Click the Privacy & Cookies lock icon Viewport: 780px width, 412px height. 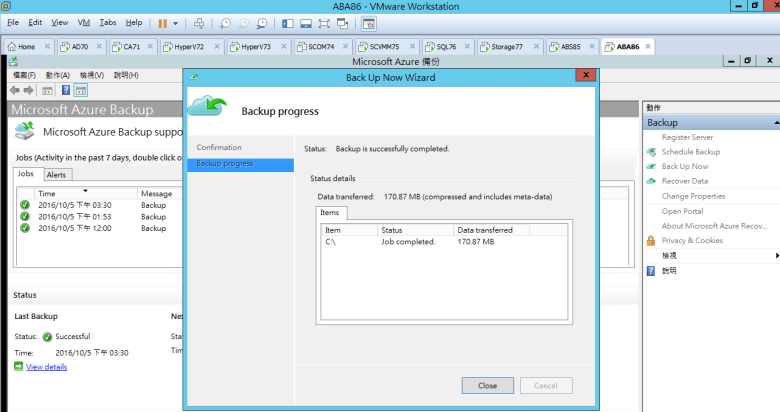pyautogui.click(x=651, y=240)
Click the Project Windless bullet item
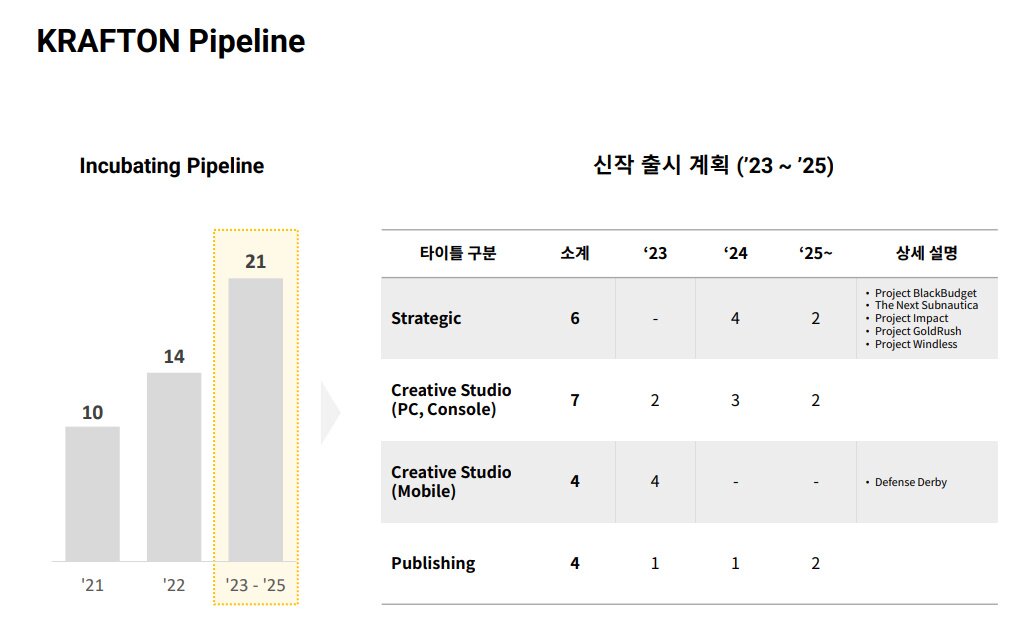Viewport: 1022px width, 626px height. coord(916,344)
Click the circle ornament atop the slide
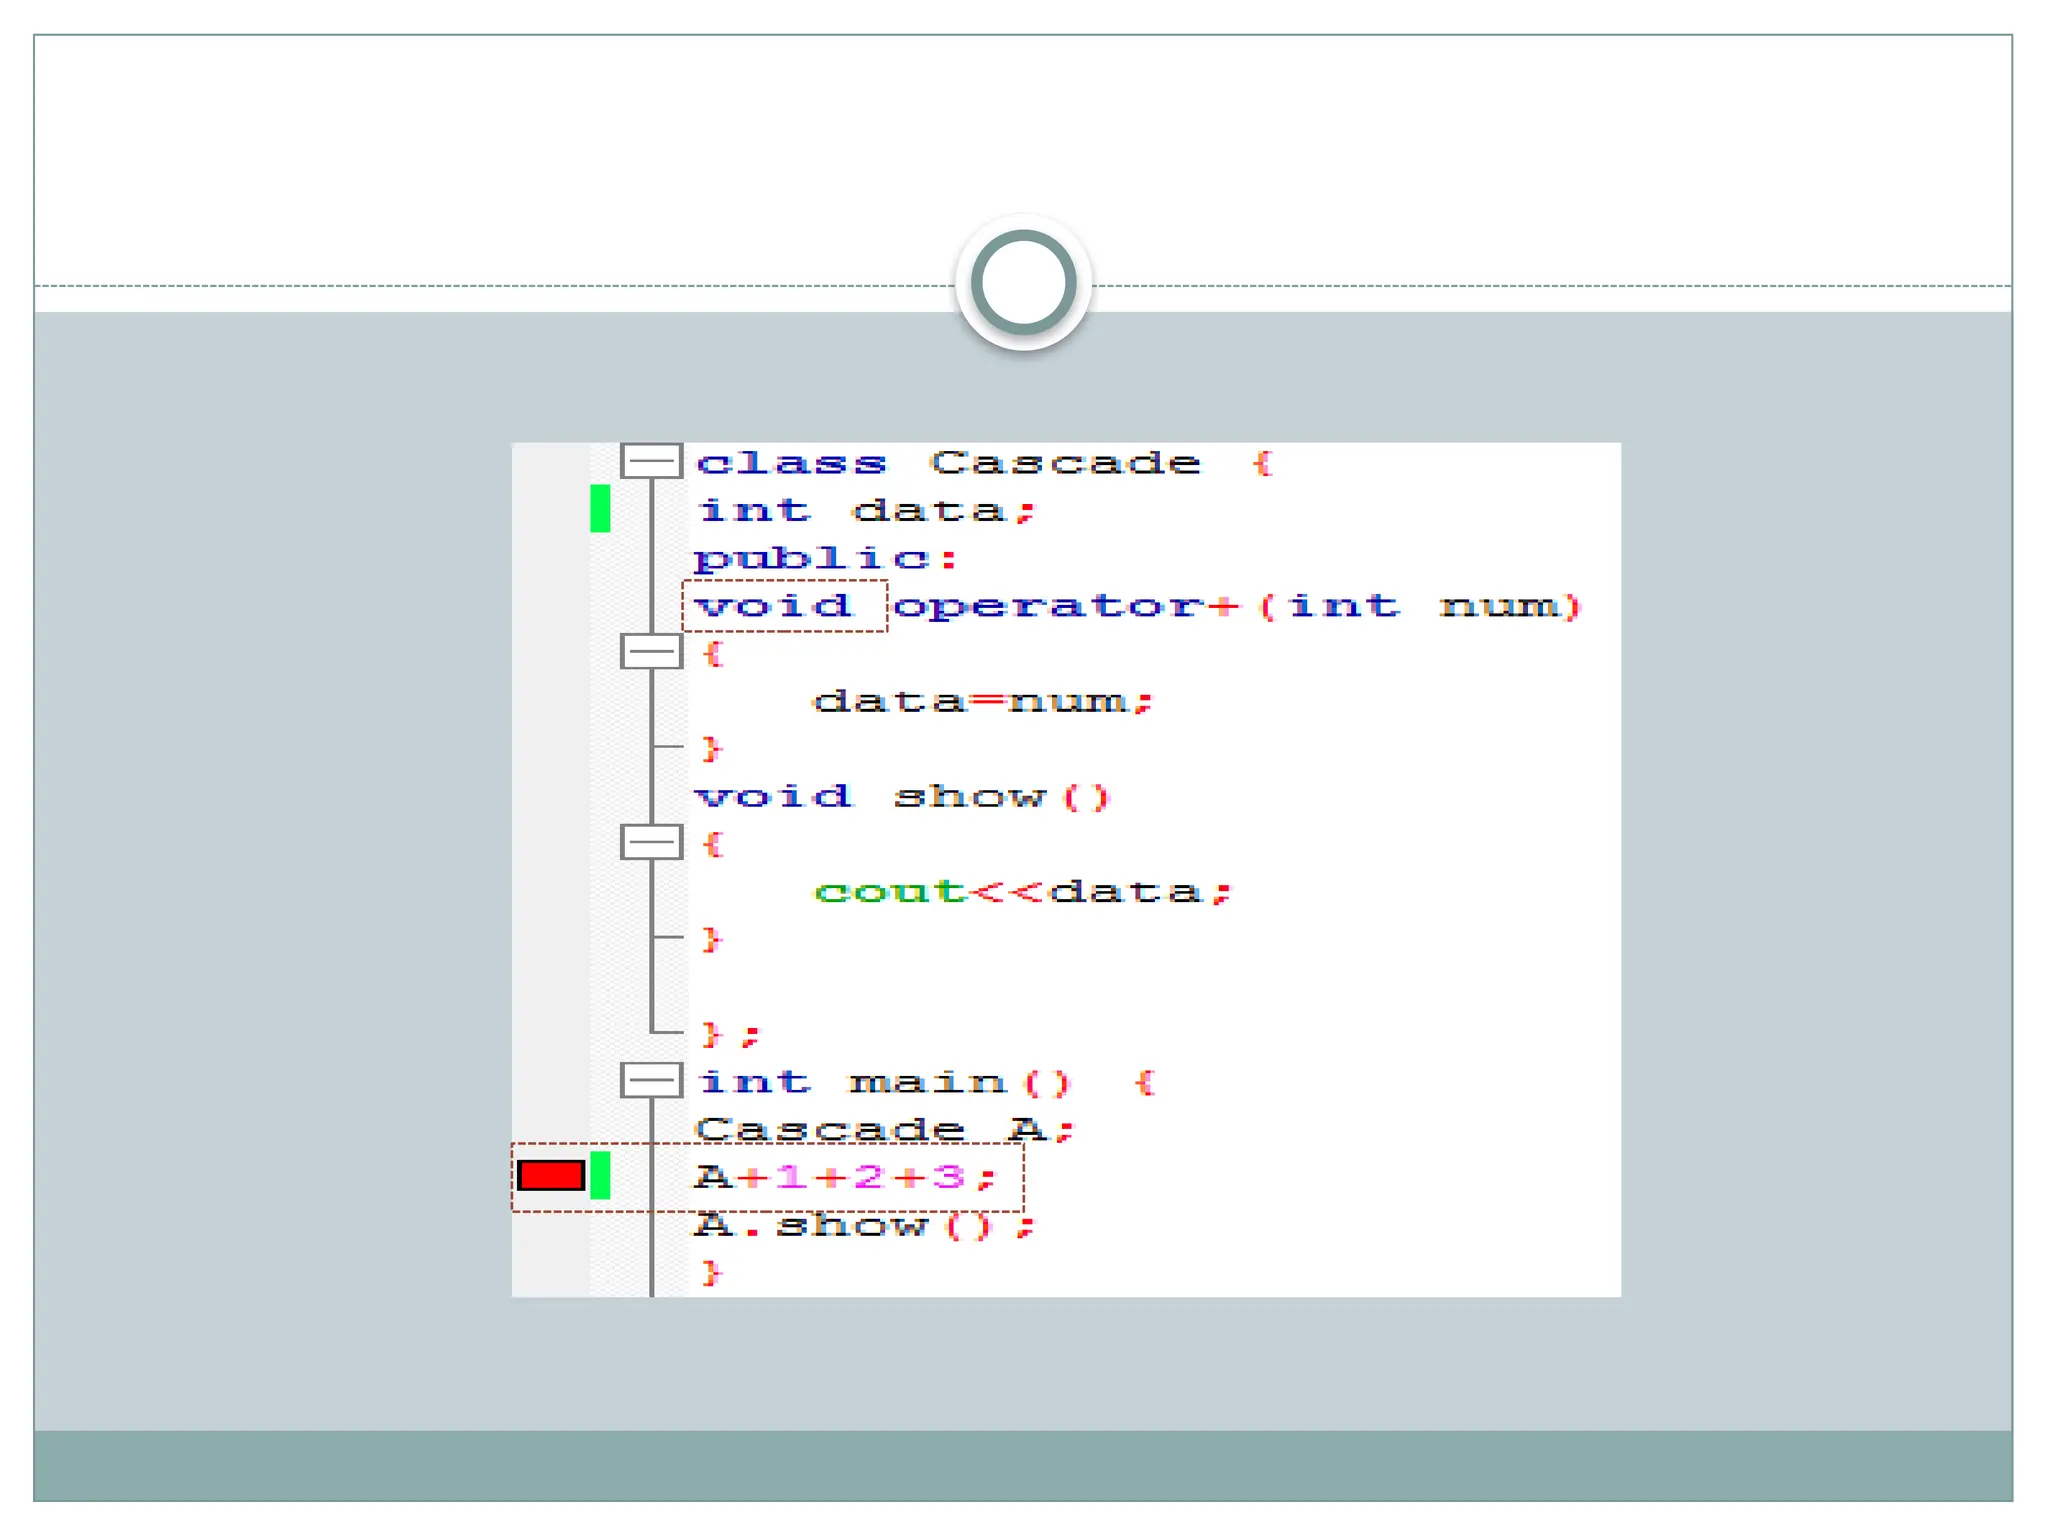 pyautogui.click(x=1023, y=282)
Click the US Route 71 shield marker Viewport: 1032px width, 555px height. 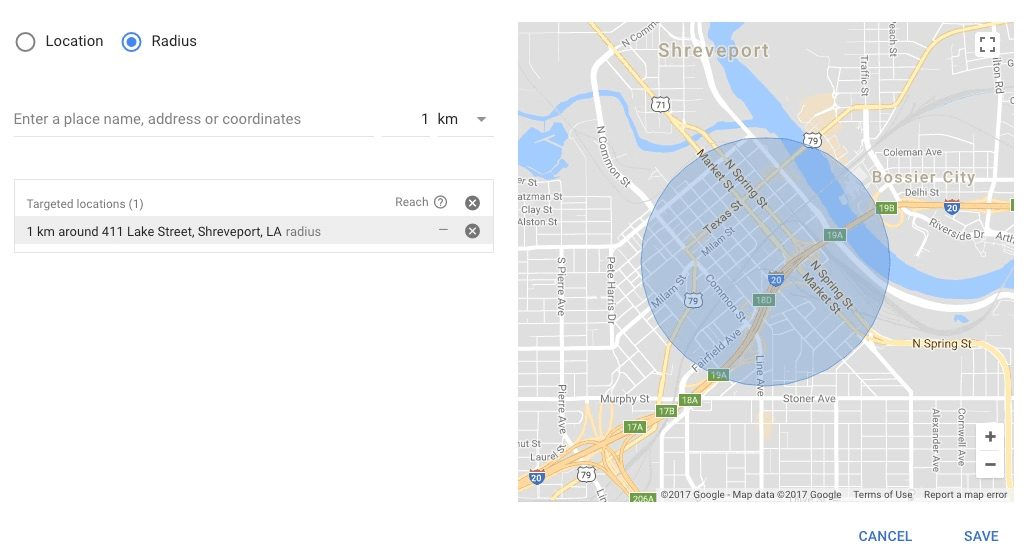(x=659, y=104)
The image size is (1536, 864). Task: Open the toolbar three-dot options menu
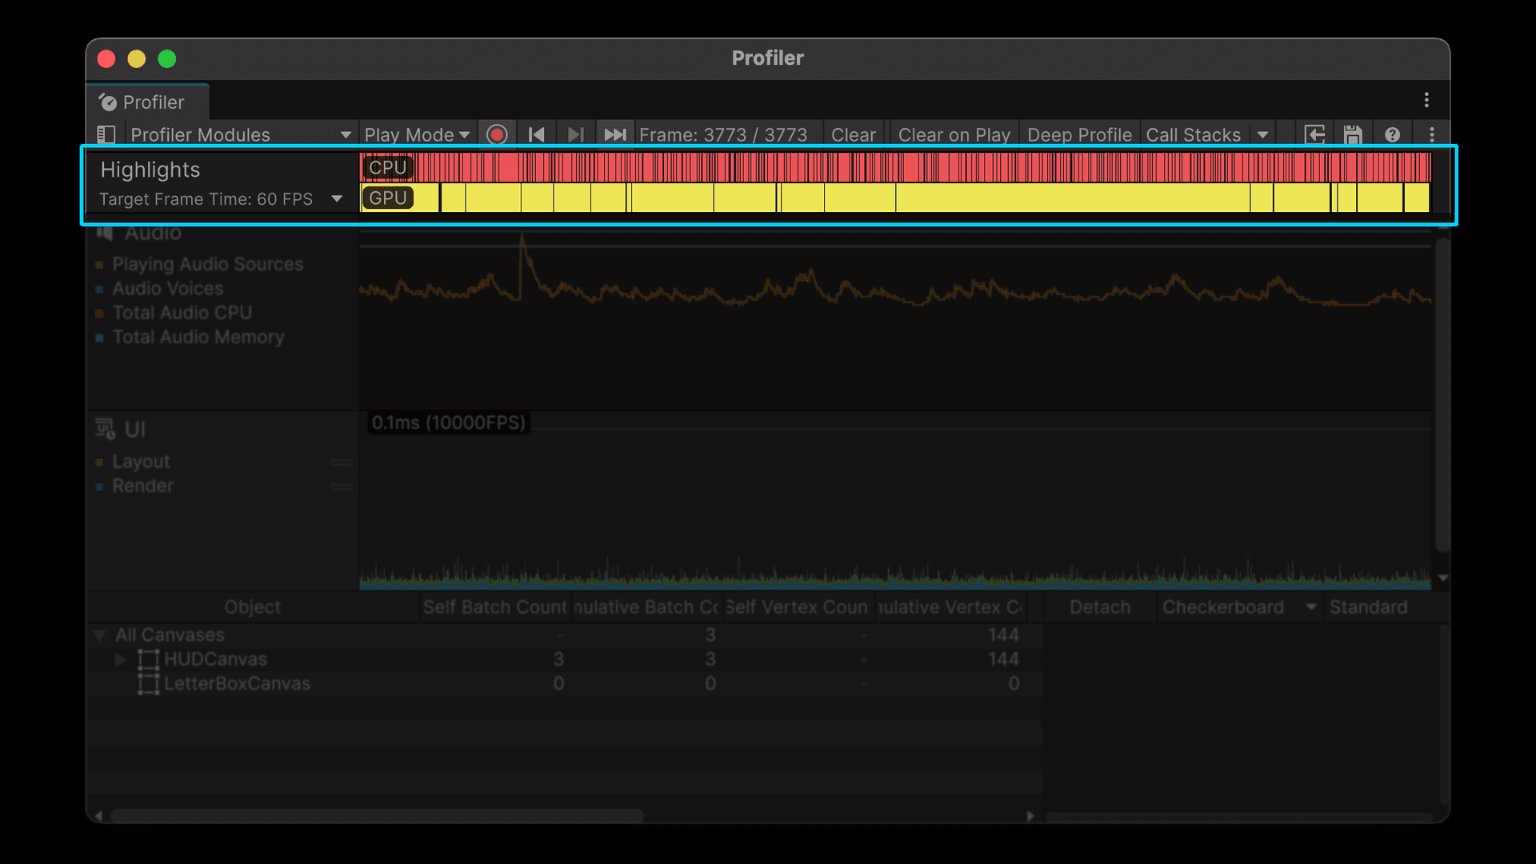[x=1432, y=135]
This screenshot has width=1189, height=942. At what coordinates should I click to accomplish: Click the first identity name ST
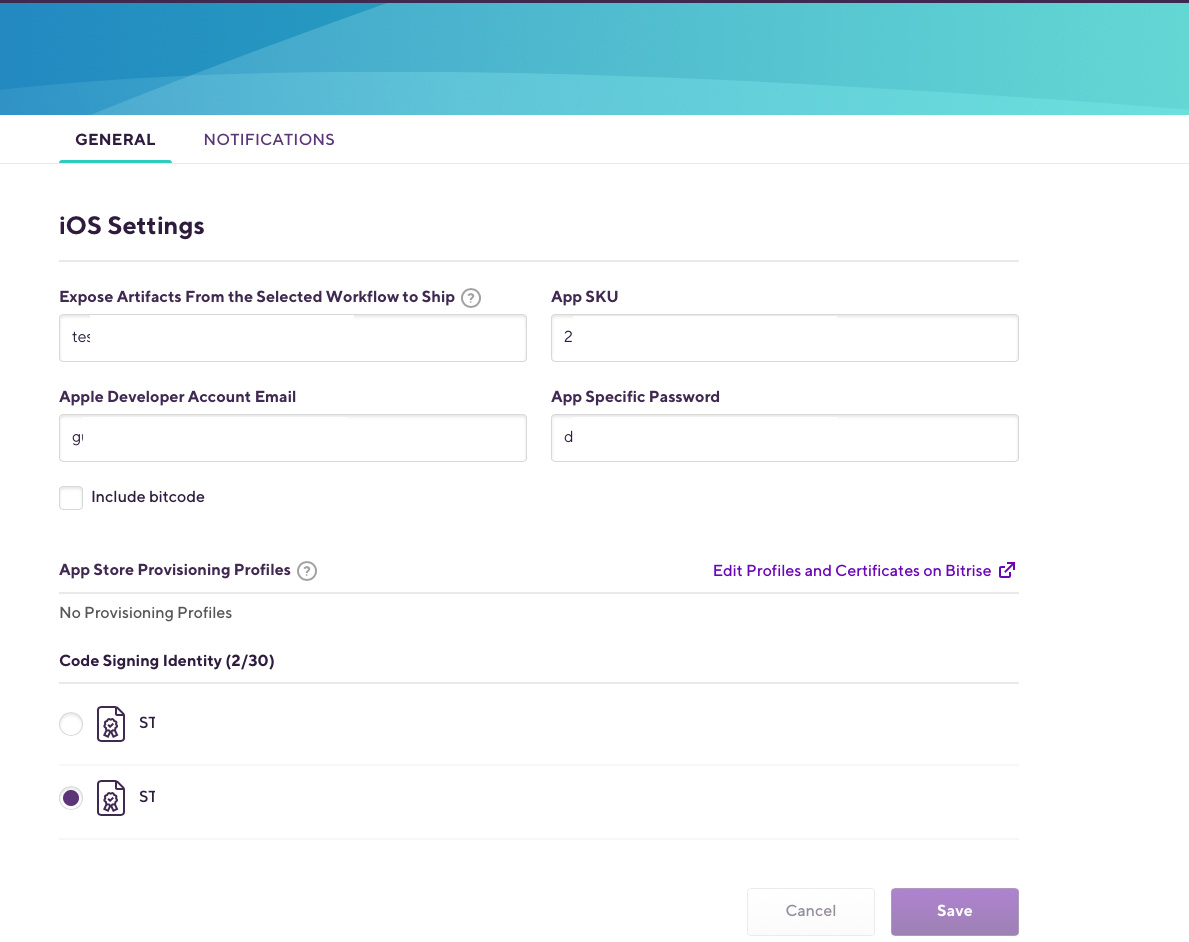147,723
◆ ◆ ◆ ◆ ◆ ◆ ◆
Can you edit the stretch of the listing from the line containing "The image size" through the end of the listing so that "toolbar" becomes "header bar" and everything else stays the same, leaving the pictures out?

The image size is (1536, 864). Task: Open the header bar three-dot options menu
[x=1432, y=135]
This screenshot has width=1189, height=942. At what coordinates should I click to accomplish: Click the first identity name ST
147,723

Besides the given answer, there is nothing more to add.